### Records for the task
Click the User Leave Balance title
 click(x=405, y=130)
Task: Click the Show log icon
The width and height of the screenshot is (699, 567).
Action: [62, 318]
* * *
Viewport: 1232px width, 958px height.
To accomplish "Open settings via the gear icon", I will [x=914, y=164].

### Directions
In the listing, find each line with the string "icon" and copy it.

### Solution
Task: Click the Show log icon
To accomplish "Open settings via the gear icon", I will [x=914, y=164].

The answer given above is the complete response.